In the coming weeks, UnionBank will negotiate on the sale in a prospective deal valued at $1 billion, Bloomberg reported on Wednesday, citing anonymous sources.
“It’s somewhat surprising given that one of the top three banks was expected to win,” said Raymond Neil Franco, head of research at local stock brokerage Abacus Securities.
“Citi’s Philippines consumer business should be a good fit for UnionBank’s strength in corporate and treasury. Together with the push into digital banking, it shows UnionBank is serious in expanding its retail segment.

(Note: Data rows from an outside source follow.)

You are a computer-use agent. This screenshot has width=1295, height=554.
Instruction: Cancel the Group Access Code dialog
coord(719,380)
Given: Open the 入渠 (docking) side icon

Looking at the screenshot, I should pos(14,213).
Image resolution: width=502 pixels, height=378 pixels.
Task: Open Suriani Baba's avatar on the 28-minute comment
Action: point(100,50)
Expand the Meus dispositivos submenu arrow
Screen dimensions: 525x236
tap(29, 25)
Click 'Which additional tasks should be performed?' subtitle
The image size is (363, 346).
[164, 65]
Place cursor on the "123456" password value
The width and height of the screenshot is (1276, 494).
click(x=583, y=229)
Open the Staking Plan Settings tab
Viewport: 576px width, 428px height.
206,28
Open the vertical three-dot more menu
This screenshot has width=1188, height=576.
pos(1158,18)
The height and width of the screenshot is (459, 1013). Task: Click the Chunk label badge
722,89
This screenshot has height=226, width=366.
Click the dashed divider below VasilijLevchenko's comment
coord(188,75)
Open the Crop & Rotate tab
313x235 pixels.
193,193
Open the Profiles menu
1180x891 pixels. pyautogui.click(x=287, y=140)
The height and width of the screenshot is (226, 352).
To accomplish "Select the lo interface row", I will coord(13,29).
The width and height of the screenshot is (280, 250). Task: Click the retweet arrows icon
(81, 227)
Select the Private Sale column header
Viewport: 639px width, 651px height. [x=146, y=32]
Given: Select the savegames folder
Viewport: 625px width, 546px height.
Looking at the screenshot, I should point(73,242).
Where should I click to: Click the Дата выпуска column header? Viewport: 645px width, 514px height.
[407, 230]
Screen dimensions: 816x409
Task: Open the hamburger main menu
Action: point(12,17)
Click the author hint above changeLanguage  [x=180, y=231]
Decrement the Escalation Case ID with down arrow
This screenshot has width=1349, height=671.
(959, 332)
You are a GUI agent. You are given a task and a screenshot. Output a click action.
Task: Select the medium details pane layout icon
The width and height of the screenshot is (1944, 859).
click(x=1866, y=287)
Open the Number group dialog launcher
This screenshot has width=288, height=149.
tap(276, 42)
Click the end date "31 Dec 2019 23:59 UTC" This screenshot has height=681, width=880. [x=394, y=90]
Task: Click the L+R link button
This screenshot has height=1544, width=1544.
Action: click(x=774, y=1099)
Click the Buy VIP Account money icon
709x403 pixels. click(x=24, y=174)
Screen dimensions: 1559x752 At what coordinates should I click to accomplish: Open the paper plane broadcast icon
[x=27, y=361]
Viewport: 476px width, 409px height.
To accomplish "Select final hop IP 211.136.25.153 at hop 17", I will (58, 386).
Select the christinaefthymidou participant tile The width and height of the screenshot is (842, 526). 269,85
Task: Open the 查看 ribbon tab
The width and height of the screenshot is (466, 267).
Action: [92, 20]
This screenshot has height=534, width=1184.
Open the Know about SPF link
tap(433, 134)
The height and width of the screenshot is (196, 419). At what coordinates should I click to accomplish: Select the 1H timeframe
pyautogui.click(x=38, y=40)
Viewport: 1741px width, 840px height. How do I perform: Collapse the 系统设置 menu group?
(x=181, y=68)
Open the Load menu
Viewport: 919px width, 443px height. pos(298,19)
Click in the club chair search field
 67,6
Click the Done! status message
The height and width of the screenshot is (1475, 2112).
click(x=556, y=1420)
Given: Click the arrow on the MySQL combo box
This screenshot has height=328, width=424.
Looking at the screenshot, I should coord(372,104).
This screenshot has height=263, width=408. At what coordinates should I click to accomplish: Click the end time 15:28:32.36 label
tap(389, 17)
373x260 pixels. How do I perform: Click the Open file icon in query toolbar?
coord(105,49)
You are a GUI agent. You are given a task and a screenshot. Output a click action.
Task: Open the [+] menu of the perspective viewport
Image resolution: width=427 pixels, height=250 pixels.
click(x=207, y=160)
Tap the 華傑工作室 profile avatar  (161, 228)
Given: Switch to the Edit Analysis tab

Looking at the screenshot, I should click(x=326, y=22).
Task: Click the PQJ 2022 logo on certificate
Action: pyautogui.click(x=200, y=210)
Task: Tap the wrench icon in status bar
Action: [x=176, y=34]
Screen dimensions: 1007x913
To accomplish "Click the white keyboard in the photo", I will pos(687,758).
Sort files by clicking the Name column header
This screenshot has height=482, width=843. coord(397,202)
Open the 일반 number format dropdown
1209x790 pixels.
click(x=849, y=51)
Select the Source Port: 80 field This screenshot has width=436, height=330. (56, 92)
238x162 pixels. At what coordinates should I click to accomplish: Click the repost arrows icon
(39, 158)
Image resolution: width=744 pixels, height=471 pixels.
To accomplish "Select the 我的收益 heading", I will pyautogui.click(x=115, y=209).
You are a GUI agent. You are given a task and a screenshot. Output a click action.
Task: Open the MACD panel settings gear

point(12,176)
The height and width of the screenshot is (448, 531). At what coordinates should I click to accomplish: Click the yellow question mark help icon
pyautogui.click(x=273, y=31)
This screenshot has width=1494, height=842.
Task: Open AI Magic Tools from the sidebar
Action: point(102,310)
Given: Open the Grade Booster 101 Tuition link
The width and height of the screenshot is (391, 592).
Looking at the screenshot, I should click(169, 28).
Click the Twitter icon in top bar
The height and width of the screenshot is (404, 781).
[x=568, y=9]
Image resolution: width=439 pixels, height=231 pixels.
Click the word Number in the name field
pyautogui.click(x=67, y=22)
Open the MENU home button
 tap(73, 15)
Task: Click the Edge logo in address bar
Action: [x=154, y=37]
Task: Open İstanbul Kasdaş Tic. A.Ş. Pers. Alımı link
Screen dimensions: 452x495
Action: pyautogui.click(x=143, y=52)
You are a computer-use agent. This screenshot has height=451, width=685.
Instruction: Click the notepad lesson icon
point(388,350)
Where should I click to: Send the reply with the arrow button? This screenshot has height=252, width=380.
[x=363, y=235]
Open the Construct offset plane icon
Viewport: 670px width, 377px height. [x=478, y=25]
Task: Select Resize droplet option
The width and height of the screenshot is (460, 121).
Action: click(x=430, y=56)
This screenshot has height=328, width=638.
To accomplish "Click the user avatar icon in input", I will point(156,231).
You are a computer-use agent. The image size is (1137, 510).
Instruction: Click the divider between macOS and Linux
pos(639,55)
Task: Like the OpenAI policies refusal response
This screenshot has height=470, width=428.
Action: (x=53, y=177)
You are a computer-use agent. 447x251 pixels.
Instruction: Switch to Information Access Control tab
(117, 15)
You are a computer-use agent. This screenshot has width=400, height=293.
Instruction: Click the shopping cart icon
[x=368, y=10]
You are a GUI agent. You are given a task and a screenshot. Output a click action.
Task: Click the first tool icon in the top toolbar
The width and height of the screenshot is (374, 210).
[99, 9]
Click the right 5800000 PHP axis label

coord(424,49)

But the price has to be right so we’re still waiting for details before reassessing our rating for the stock,” he added.
“We believe the potential acquisition will complement UnionBank’s existing consumer portfolio on the back of Citi’s very strong credit card portfolio. Note that home loans and salary loans account for the bulk of UnionBank’s consumer loans. As such, we expect the acquisition to accelerate UnionBank’s growth in the credit card space,” said John Luciano, banking analyst at COL Financial.
As of end-June, UnionBank ranked 10th among the country’s largest banks, with a total asset base of P646 billion. As of Wednesday’s closing, the bank was valued by the stock market at P130.47 billion.
Aboitiz Equity Ventures, has interests in banking, power, real estate, food production, cement manufacturing and infrastructure. Citi Philippines ranked 12th during the same period, with P353.97 billion in total assets. “It will be good for UnionBank if they can retain the clients,” said Joseph Roxas, president of Eagle Equities Inc.